Sie berichtet von der Tierwelt, von Walen, Robben und den allgegenwärtigen Eisbären, von der Notwendigkeit, immer ein Gewehr dabei haben zu müssen. Die Arktis in ihrer Stille und Reizarmut verändere den Menschen, schreibt Birgit Lutz. Die unberührte Landschaft ohne Fremdgeräusche und ohne Gerüche schärfe die Sensoren, schreibt sie. Spitzbergen sei für sie ein Ruhepol geworden, eine Region, in der man auf das Wesentliche reduziert sei.

Von Expeditionen

Birgit Lutz hat sich intensiv mit der Geschichte der Entdeckung der Arktis beschäftigt und schreibt lebendig und spannend von den Expeditionen, die oft tödlich endeten. Sie erzählt auch von ihren Begegnungen mit den Teilnehmenden ihrer Expeditionen, etwa von der Reise mit Künstlern, bei der eine Künstlerin auf einer Meereisscholle die Wünsche der anderen verlas und wo diese Wünsche freigegeben wurden.

Spitzbergen
Birgit Lutz mit einer Expedition in der Arktis. Foto: Birgit Lutz

Als Rohstofflieferant von Kohle wurde die Arktis ausgenutzt, heute aber ist der Ort mit dem schönen Namen Pyramiden ein Geisterort, unrentabel geworden. Der Walfang als größte Jagd überhaupt hat die Population der Tiere dramatisch reduziert.

Birgit Lutz hat ein Projekt gegen die Plastikverschmutzung gemeinsam mit dem Alfred-Wegener-Institut für Polar- und Meeresforschung initiiert.
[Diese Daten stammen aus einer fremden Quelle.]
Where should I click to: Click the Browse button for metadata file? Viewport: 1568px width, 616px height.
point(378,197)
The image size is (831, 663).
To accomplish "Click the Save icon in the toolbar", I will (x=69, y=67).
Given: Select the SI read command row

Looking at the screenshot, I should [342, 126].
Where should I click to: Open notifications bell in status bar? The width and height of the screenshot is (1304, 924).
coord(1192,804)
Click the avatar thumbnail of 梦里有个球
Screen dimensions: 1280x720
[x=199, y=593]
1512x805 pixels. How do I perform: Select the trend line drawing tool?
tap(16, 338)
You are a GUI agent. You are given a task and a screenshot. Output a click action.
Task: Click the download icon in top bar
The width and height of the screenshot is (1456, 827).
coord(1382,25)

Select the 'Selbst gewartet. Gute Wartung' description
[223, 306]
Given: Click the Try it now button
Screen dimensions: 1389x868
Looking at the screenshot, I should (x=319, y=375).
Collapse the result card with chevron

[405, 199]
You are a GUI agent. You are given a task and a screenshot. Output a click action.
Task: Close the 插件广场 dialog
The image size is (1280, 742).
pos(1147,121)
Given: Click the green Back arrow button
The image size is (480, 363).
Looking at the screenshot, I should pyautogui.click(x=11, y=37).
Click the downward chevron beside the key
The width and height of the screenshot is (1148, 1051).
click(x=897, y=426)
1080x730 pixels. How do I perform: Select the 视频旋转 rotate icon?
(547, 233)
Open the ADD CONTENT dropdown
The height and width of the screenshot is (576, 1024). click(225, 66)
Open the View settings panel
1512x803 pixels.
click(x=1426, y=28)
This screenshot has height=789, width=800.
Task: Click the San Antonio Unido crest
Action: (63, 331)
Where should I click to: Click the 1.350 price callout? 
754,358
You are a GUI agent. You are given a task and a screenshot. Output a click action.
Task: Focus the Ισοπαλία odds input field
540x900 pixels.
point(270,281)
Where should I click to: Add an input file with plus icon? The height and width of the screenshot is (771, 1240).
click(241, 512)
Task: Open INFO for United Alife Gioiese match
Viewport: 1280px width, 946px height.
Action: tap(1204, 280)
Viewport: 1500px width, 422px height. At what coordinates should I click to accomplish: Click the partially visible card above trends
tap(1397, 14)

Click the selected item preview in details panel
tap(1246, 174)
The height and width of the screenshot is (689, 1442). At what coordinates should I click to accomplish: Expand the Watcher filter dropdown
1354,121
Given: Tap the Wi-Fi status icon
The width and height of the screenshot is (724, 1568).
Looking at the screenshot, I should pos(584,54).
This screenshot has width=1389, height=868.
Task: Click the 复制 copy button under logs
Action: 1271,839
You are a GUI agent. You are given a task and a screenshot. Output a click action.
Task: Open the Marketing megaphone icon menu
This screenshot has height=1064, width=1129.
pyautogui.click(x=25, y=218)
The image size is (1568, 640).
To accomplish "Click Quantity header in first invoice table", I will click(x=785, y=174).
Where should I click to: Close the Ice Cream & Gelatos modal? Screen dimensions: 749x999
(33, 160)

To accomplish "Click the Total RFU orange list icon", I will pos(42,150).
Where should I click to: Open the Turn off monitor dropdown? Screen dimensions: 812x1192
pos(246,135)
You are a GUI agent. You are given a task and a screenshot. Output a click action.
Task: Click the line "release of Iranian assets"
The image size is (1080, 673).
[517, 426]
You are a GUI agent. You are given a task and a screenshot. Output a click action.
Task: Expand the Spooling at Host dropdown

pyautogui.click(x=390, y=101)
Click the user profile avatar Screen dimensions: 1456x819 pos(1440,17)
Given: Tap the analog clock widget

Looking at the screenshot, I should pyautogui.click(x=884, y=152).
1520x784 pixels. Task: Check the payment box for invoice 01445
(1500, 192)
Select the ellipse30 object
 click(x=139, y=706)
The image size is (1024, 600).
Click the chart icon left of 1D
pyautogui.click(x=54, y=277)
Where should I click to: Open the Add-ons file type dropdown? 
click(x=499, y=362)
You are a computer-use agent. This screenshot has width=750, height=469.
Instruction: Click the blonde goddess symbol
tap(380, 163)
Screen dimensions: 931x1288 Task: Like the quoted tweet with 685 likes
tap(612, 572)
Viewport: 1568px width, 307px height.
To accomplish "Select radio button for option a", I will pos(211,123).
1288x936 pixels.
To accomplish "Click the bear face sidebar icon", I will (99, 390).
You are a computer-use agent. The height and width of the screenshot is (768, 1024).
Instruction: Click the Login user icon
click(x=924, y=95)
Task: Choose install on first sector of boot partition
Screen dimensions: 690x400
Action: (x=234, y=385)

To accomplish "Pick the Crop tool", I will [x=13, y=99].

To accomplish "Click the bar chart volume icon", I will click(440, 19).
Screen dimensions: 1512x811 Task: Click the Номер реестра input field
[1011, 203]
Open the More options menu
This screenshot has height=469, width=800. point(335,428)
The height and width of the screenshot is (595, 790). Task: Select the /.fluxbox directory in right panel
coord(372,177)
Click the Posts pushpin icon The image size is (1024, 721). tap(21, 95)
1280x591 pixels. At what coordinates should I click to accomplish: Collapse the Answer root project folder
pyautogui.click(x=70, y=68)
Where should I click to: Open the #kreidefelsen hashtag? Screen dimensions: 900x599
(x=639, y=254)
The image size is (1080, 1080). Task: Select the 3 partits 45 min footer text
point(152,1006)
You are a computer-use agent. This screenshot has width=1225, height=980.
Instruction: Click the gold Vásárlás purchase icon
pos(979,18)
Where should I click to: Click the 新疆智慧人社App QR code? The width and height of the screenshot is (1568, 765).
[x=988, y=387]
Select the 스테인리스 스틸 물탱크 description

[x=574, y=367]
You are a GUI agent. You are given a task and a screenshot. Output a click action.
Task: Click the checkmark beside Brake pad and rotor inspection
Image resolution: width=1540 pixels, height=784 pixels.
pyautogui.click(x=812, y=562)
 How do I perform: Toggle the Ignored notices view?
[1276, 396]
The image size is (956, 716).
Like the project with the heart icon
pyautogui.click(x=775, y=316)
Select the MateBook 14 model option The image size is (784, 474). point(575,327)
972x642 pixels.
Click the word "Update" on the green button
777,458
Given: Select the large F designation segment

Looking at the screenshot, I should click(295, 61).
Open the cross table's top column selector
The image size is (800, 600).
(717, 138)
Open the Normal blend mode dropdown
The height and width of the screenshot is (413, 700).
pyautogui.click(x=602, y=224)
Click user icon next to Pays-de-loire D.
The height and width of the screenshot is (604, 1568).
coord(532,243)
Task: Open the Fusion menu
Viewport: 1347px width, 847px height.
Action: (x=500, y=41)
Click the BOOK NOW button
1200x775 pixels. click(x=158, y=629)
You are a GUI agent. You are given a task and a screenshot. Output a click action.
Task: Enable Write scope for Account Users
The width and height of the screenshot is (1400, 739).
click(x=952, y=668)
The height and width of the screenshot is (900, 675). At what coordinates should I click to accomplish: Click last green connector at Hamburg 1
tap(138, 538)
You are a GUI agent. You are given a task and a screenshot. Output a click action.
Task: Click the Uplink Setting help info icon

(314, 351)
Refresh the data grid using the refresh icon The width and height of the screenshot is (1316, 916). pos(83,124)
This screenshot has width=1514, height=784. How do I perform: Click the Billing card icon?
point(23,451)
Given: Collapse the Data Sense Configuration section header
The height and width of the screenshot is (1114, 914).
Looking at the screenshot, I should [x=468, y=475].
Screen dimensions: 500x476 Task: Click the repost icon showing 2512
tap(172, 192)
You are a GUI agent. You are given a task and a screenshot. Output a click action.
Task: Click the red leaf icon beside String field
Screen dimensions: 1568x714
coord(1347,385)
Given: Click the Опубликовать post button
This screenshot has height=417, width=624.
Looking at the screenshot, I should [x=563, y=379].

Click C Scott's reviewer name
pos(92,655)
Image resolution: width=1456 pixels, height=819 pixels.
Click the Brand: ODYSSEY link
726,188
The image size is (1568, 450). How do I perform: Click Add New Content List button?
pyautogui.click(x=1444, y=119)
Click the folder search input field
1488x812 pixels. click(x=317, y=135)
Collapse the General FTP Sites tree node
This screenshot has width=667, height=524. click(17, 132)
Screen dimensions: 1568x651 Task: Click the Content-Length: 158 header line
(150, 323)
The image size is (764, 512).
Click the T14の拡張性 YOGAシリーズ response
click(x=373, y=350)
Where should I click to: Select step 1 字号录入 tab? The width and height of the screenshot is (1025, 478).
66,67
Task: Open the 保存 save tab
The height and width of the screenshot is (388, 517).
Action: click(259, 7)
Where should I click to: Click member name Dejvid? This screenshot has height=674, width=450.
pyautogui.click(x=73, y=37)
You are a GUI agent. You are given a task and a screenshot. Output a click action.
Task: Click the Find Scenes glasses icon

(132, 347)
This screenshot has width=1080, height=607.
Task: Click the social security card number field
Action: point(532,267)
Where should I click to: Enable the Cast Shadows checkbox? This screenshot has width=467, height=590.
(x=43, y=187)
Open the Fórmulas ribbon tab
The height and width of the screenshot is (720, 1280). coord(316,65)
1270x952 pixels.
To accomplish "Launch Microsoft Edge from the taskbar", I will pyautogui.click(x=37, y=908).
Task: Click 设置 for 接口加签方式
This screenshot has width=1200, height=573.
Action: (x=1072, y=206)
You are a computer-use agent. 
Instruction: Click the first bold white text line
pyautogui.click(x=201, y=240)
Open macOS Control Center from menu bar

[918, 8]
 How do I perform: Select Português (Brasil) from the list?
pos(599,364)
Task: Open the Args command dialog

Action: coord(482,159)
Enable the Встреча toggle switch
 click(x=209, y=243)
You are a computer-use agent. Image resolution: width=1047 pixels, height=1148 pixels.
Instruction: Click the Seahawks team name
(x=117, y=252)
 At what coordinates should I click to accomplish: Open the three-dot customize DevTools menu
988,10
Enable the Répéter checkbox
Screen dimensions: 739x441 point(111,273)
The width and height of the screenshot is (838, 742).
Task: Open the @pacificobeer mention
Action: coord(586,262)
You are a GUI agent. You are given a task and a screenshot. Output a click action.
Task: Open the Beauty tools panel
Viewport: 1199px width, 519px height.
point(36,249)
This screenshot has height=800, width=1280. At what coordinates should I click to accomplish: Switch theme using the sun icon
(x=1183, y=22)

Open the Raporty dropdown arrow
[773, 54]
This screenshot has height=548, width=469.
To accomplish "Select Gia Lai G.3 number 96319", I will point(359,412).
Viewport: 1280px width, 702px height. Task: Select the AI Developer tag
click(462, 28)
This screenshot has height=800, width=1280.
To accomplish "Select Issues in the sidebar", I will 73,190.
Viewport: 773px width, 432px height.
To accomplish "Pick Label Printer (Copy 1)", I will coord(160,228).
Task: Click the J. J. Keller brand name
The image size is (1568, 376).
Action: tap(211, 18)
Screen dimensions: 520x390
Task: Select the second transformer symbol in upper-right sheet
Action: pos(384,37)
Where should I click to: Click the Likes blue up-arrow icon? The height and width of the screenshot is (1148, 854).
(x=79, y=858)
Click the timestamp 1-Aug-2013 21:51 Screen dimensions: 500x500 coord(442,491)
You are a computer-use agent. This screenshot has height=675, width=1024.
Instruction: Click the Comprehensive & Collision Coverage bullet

So berichtet sie auch in ihrem Buch über die Reinigung der Strände, an denen sich auch ihre Expeditionsteilnehmer beteiligen. Es sei ihnen gelungen, einen Beitrag für das öffentliche Bewusstsein für dieses Problem zu leisten.


Beim Entfernen eines Plastikmonsters. Foto: Birgit Lutz

Klimawandel und Kalkalgen

Ein anderes Problem thematisiert die Autorin am Ende ihres Buches, den Klimawandel, der sich hier so gut wie kaum woanders beobachten ließe. Das Eis schmilzt dahin, die Gletscher ziehen sich zurück, im Winter werde es warm, regne sogar und all das habe verheerende Folgen für das gesamte Ökosystem. Wie alles mit allem zusammenhängt, illustriert Birgit Lutz an einem kleinen Beispiel, den Kalkalgen, die die Zusammensetzung unserer Atmosphäre beeinflussen und durch die Übersäuerung der Ozeane nicht mehr Kohlendioxid entziehen können.

Sie hat aber eine gute Botschaft: Da der Klimawandel menschengemacht sei, könne der Mensch ihn auch beeinflussen. Ihr Lebensmotto sei: Ich tue, was ich kann. Viel habe sie dazu in Spitzbergen gelernt. Weil die Kalkalgen und die Eisbären es wert seien.


Cover „Mein Spitzbergen“. Foto: MZ

Ganz zum Schluss schreibt Birgit Lutz noch einmal über die Tiere, über die Küstenseeschwalbe, die Vielfliegerin, die von der Arktis in die Antarktis fliegt und wieder zurück. Und sie schreibt von den Rentieren und räumt mit dem Mythos von Rudolph mit dem Geweih auf. Warum? Nachlesen.

Liebeserklärung für Spitzbergen

Aber nicht nur deshalb. Das Buch ist in mehrfacher Hinsicht ein Schatz. Es lehrt Respekt und Demut vor der Natur, es informiert über die Geschichte und Gegenwart einer Region, die doch recht fern von Bayern ist. Und es konfrontiert mit den aktuellen Problemen unserer Zeit, indem es zum Tun auffordert. In erster Linie aber ist es doch eine Liebeserklärung.

Spitzbergen
Birgit Lutz. Foto: Boris Storz

Birgit Lutz: „Mein Spitzbergen“, mare 2024. Am 15. Oktober um 20 Uhr liest Birgit Lutz im Rahmen des Schlierseer Kulturherbstes aus ihrem Buch im Heimatmuseum Schliersee.